The span to repeat in the listing below runs from the line containing "You are a GUI" to the line containing "Image resolution: width=1356", inclusive. Repeat it exactly, and only it.

Exercise data:

..............................

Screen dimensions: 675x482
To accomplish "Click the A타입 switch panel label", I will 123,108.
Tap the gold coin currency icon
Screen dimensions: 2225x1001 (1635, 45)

..............................

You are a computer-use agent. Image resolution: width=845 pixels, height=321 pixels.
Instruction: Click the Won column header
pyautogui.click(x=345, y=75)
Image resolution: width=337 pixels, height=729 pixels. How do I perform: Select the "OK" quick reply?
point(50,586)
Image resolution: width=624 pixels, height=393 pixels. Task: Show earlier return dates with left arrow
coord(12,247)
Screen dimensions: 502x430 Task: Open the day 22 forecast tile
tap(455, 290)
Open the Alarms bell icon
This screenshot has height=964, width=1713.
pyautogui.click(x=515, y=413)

..............................

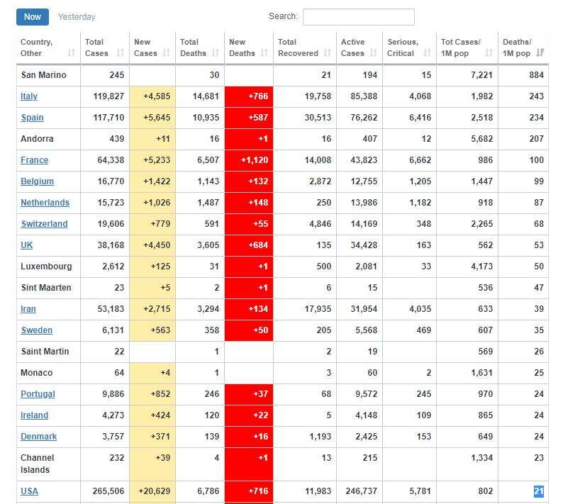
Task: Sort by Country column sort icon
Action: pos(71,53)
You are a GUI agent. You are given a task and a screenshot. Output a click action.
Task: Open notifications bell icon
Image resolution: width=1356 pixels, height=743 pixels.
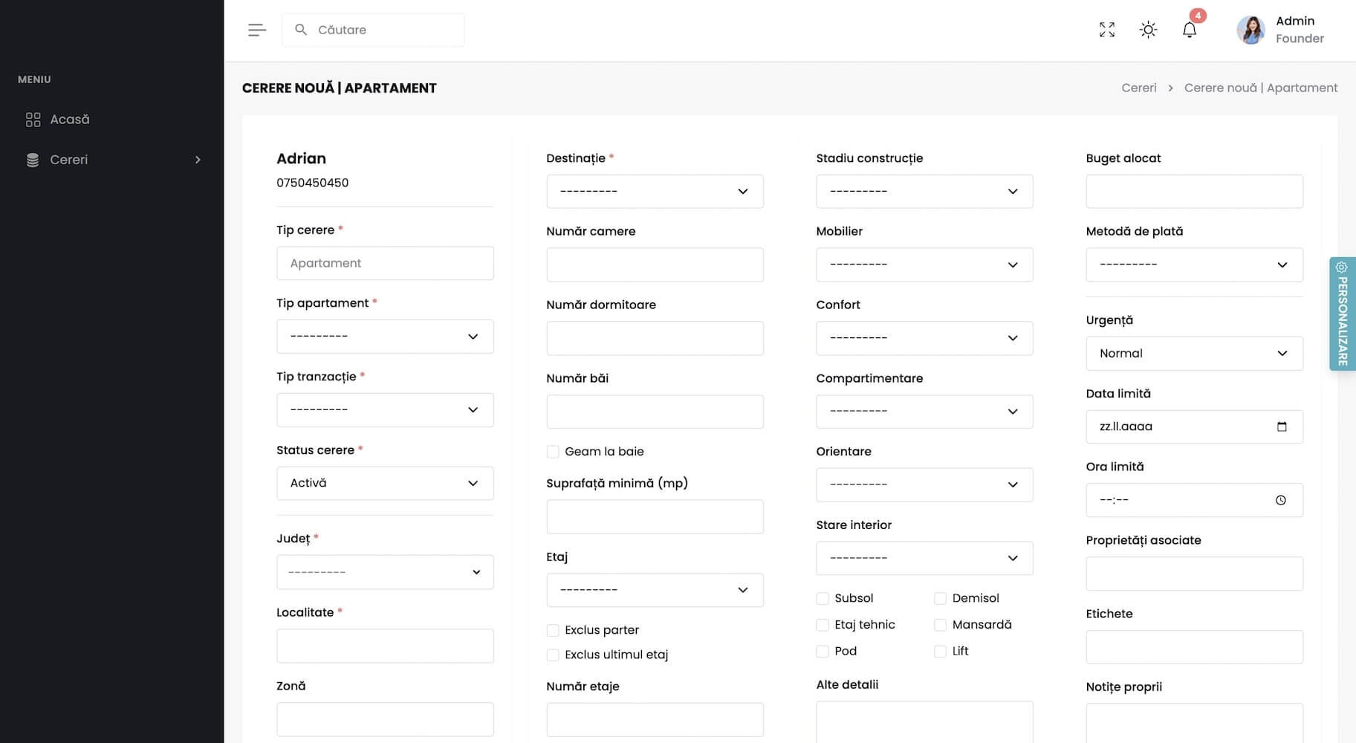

..............................

Exercise result:
You are a GUI agent. You are given a task and a screenshot. Output a click action.
Task: Open notifications bell icon
Image resolution: width=1356 pixels, height=743 pixels.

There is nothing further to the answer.